- Aim of the task
When you print the records, keep every line identical to the original.

Extracted records
= Beginning of Section =
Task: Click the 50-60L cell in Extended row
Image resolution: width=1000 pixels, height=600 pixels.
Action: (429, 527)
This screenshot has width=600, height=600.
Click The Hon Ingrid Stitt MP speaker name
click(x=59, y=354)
= End of Section =
- Answer for this exercise
Task: Click the 50-60L cell in Extended row
Image resolution: width=1000 pixels, height=600 pixels.
Action: (429, 527)
This screenshot has width=600, height=600.
Click The Hon Ingrid Stitt MP speaker name
click(x=59, y=354)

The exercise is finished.